Geez. Amazing how hard it is to consistently post shit here (or anywhere). My memory is getting worse. Been trying for days to remember the name of that town south of where Bess is, where I had to go to get on a greyhound. Santa something, I'm sure. Maybe I'll look it up. Also saw an actor whose name I can't dredge up for shit. Older actor, used to have a TV series, been in MANY movies, seems like it's Robert Something. Bess's birthday is in two days - the twelfth. She doesn't communicate anything at all like she used to. Ah well. Am having a couple of rum&cokes today... last day I can before Melinda's day off tomorrow. Gotta remember (ha!) to get a new bottle next time I get to go to town alone.
About a month ago doc put me on insulin. I always hoped I wouldn't sink to that level, but have all the same. Philis is in long term care at SEAMC. Never did get moved to the red brick house (though her cats did). When she told me she was gonna sell the Ariton house, it hit like a ton of bricks. Hurt, rage, fear. I literally put years of my blood, sweat and tears into the place. Always saw it as the one place on the planet I had to go to if I couldn't be anywhere else. But my name was never on the deed, so I ain't worth shit as far as that goes. If that happens, then I'll be REALLY afloat in the world, with no gaurantees at all about having a place to live. Figures. All good deeds result in a total fucking.
I do hope I make it back here fairly soon. Birthday is only about 6 weeks or so away. Turning 50 years old.
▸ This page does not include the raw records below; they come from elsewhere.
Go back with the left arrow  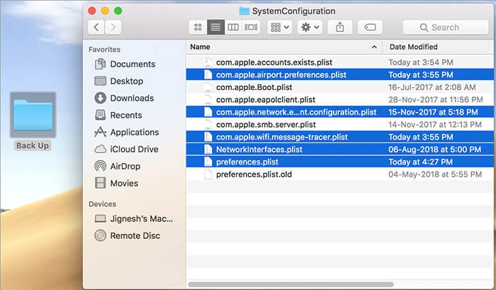click(96, 27)
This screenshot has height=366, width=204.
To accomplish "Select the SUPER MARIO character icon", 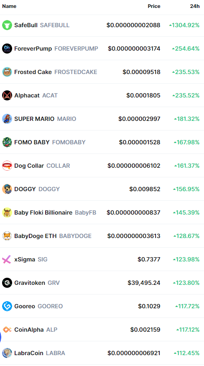I will coord(7,119).
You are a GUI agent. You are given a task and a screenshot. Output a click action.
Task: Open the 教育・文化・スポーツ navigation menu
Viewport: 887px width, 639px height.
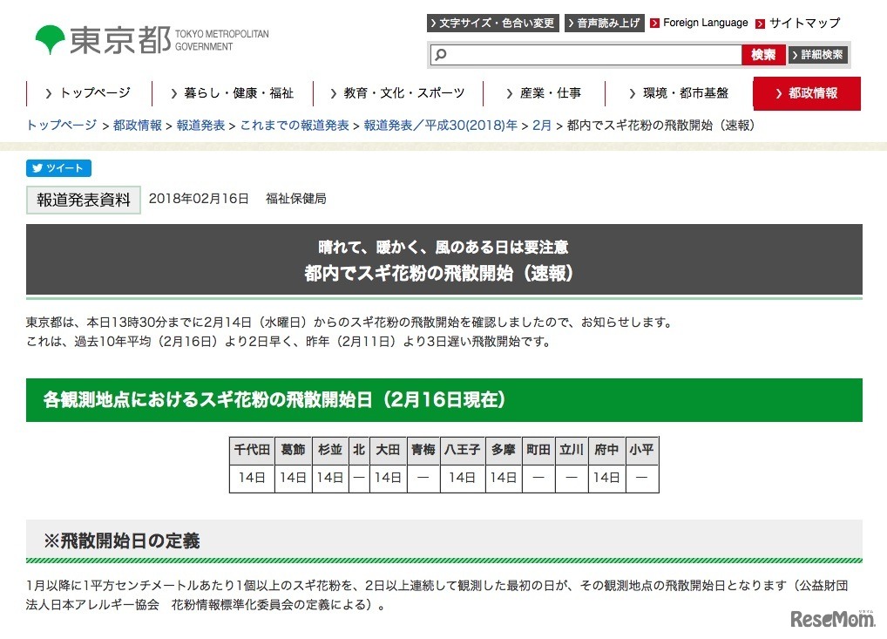coord(397,92)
Holy shit, how did THAT happen. Better than the alternative? I'd ask Jimmy and Sam if I could.

Friday, November 23, 2007

Thanksgiving

Wow, how time flies. Had no idea it had been so long since I wrote here. Went to Melinda's mother's house for dinner while Melinda was at work. Then went and got her, came back got two plates I had saved and ate agian at home.
Met someone I never knew existed. Melinda's mom's new feller is Roger. His brother Darryl, whom he hadn't seen for 15 years flew in from Oregon. Lives in Banden by the Sea, which reminded me of the late Dorothy Thompson, poet laureate of Leland Ruble's Freethought Perspective. He seemed like a nice guy and smart - used be a history teacher.
Of Sandy's latest 9 babies, one has disappeared - dunno how or why. So we're now down to only 14 dogs. Yeah.
This is all I can do right now. Hope to be back real soon.

Friday, November 09, 2007

A day of hurt

I feel really bad right now. So bad I don't think I'm able to coherently form sentences and type them in. My soul was kinda drained today. I talked both to Bess, which wasn't really a problem, and to Philis, which was. The condition she is in, with the extreme obesity, the diabetes, the psychological problems... and the conditions she is in, clutter and filth all over, an old house, with no heat other than a gas stove oven which she can't get to, bedding that is cold and wet and stinky from where she has urinated and defecated because she could not get to her feet... and this is someone I love dearly, someone to whom I was married for 26 years. I want so badly to at the very least just see her and spend a little time with her, but can't because.... well. Because.
Now I have no money left.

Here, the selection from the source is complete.